*Page excerpt:*

Has your V ever bit for any reason?


----------



## 87141 (Dec 23, 2020)

gunnr said:


> I have to interject something here that some folks may not like, or agree with. This thread seemed to have an implied acceptance of biting.
> It is never acceptable for a dog, of any breed, to snap, or bite out, at you, let alone actually "bite". Never! It can never be tolerated regardless of circumstance. We're making exceptions for puppies here, but once they become 3-4 months old, the biting/bite play, has to be corrected. It cannot be allowed to continue.
> If there is a circumstance in which your dog "bites", "lunges", or "snaps", at you, or another person, it has to be either trained out of the dog, or that conditions causing those behaviors have to be removed permanently from it's environment.
> I'm certain that the OP has made their decision, but I was very concerned with the initial post stating that a Rescue Organization would be attempting to place a dog with a history of biting. That is such a huge risk for every party involved. I hope I am misunderstanding something, or the behavior was overstated.
> ...


----------



## 87141 (Dec 23, 2020)

gunnr said:


> It's difficult to generalize behavioral traits in any breed. There are just so many variables variables involved. To categorize the Vizsla as a "biting breed" is just incorrect. It is not a recognized trait of the breed. It is a trait of puppies, all puppies, and it has to be dealt with while they're puppies. It generally stops between months 4-6. Some puppies are worse than others. That's just the nature of puppies.
> If you peruse the history of any forum for a specific breed of dog, you will find some common themes. One of them being that you are primarily being exposed to folks that are having "problems". This is actually true of many forums in general. People turn to the internet for research and answers to problems they are having. Generally speaking, it is the problems you encounter in searches.What you are seeing is a very narrow window that does not represent the true picture.

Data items

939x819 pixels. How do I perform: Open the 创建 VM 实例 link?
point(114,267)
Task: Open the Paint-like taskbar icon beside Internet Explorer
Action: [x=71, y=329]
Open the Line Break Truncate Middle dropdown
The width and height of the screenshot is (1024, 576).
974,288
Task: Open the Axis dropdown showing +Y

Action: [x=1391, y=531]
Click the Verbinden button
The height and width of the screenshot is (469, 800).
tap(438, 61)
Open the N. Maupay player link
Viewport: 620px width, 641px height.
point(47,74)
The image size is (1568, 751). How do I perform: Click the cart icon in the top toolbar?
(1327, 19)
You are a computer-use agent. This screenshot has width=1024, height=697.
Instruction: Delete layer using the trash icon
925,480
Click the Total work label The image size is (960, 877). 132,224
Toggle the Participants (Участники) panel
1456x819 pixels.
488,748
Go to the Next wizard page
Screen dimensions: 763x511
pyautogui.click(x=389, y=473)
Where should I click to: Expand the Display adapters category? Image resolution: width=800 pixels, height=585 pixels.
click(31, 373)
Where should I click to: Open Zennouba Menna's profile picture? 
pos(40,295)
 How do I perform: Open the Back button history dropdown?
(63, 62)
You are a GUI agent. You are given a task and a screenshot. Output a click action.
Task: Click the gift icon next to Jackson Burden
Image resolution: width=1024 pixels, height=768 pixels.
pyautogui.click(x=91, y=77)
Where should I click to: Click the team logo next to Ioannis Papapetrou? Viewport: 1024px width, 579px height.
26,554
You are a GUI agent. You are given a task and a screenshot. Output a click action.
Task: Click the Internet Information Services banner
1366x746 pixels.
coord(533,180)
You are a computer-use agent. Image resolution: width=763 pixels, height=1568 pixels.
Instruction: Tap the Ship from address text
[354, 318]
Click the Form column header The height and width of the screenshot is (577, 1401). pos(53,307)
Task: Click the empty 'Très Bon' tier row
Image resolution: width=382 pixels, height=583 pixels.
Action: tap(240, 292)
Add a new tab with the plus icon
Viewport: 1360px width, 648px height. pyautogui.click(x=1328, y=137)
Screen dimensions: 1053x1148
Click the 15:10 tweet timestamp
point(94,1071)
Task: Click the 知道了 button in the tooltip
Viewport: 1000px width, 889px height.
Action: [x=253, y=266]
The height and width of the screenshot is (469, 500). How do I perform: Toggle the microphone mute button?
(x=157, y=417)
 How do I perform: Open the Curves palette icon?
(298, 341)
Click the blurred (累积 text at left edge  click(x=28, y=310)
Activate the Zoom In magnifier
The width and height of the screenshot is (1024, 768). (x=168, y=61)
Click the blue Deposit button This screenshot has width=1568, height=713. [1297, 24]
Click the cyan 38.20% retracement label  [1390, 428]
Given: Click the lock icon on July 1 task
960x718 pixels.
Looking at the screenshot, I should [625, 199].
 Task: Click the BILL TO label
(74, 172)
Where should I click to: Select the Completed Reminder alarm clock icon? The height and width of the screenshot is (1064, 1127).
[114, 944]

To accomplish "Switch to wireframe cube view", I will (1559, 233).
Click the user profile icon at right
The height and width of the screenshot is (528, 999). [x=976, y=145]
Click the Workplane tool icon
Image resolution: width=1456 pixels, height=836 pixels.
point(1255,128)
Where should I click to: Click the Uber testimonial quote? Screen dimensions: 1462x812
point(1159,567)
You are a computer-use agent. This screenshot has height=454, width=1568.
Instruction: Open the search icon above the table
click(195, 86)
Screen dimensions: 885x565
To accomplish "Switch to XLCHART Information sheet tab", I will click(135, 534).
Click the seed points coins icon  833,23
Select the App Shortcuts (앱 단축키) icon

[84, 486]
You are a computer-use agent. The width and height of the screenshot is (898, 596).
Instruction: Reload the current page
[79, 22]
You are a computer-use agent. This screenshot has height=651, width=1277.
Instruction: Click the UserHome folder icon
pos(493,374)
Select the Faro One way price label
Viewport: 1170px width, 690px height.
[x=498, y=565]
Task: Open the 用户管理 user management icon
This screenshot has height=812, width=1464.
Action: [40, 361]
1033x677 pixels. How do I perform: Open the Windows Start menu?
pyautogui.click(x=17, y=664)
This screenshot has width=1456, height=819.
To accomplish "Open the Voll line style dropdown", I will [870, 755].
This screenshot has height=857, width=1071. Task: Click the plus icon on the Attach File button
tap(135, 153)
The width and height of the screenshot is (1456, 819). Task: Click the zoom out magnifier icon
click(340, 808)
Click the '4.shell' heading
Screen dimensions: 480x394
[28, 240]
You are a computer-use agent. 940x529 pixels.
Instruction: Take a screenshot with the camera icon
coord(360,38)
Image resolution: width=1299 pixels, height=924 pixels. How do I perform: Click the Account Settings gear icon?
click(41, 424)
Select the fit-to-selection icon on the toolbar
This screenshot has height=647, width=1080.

*Given exercise:*
In the forum excerpt about Vizslas and biting, which words and phrases are set in quotation marks? List each one once. The lines have no connection to the forum excerpt.

*Output of the exercise:*
- "bite"
- "bites"
- "lunges"
- "snaps"
- "biting breed"
- "problems"